Ask almighty Google what the top home design trends for 2020 are, and you’ll be served a mountain of information. Everyone apparently feels the need to weigh in on the topic. And no, it isn’t lost on us that we are, in fact, weighing in ourselves. But rather than opining in a pedantic, self-appointed, tastemaker tone on what we feel is the next big thing, we did the Googling for you and winnowed down what we found.
To gather our completely unscientific findings, we turned to everyone’s go-to resources for all things home design, ElleDecor.com and ArchitecturalDigest.com. WSJ.com also had a surprisingly well-thought-out piece on the subject. We looked for trends that were mentioned by at least two of these sources.
The overall consensus is that the current upheaval that is permeating the country is making people crave warmth and comfort at home.
Here’s what those in the know are saying:
IN – Grandmillennial Style | OUT – Too New and/or Too Old
What, you may ask, is grandmillenial style? When we saw the term on ElleDecor.com, we suspected the editors at ED were coining phrases. Not the case, but, based on other online mentions, the term is fairly new. Basically, grandmillenial style is about blending old with new, classic with edgy. You get the idea. It’s a more thoughtful approach to transitional style. So when a client balks at your suggestion of covering their uber modern sofa in chintz, or bringing a curated selection of granny’s pieces down from the attic, you can knowingly say, “Trust me; grandmillenial style is having a moment.” We’re not so sure about that chintz thing. Blame ED.

## Apply what you read
(a) Answer these questions using the article on 2020 home design trends:
(i) Which websites did the authors consult for their findings?
(ii) How many of those sources had to mention a trend for it to be included?
(iii) What does the style listed as "IN" blend?
(b) Return the passage of the article on 2020 home design trends from "The overall consensus" up to and including "thing. Blame ED.", copied word for word.
The material has no connection to the article on 2020 home design trends.

## Dataset content

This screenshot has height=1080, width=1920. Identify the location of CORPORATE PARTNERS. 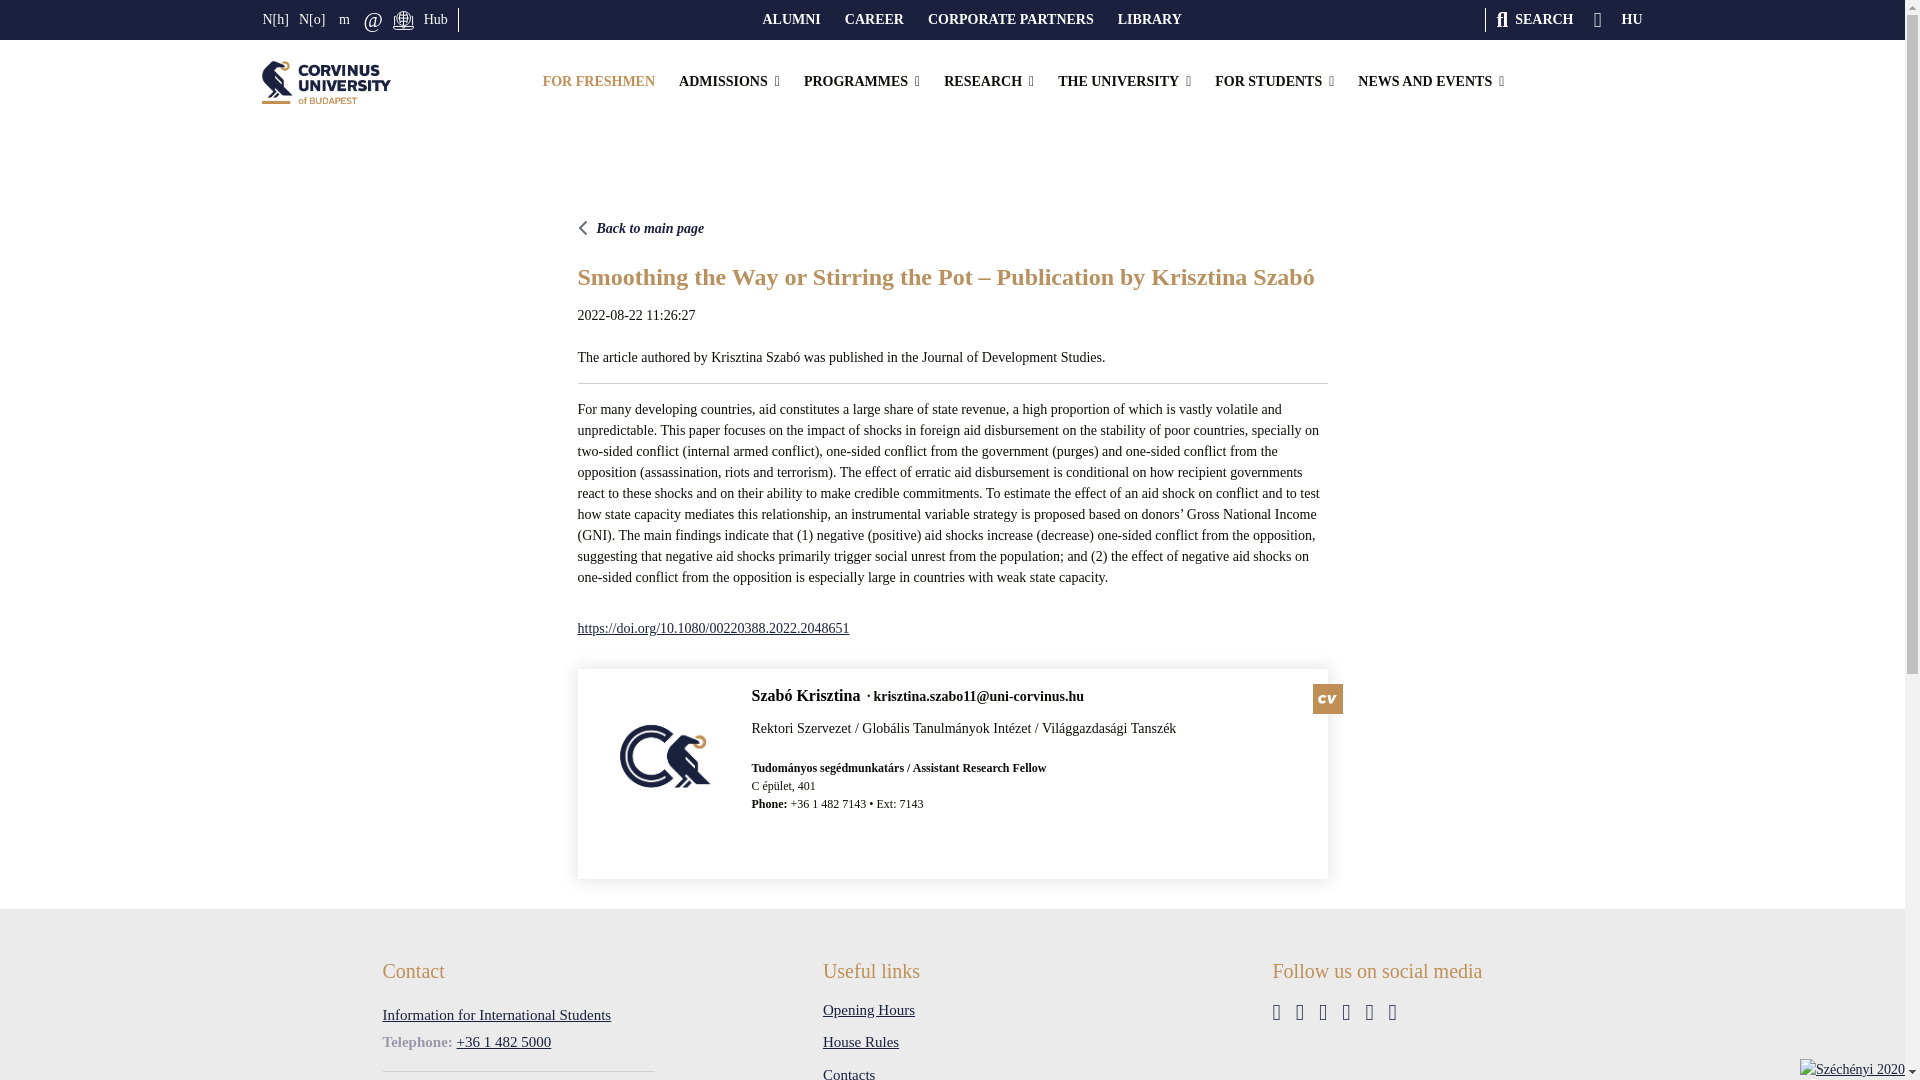
(1010, 20).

## Task-by-task answers
(a)
(i) ElleDecor.com, ArchitecturalDigest.com, and WSJ.com.
(ii) At least two.
(iii) Old with new, and classic with edgy.

(b)
The overall consensus is that the current upheaval that is permeating the country is making people crave warmth and comfort at home.
Here’s what those in the know are saying:
IN – Grandmillennial Style | OUT – Too New and/or Too Old
What, you may ask, is grandmillenial style? When we saw the term on ElleDecor.com, we suspected the editors at ED were coining phrases. Not the case, but, based on other online mentions, the term is fairly new. Basically, grandmillenial style is about blending old with new, classic with edgy. You get the idea. It’s a more thoughtful approach to transitional style. So when a client balks at your suggestion of covering their uber modern sofa in chintz, or bringing a curated selection of granny’s pieces down from the attic, you can knowingly say, “Trust me; grandmillenial style is having a moment.” We’re not so sure about that chintz thing. Blame ED.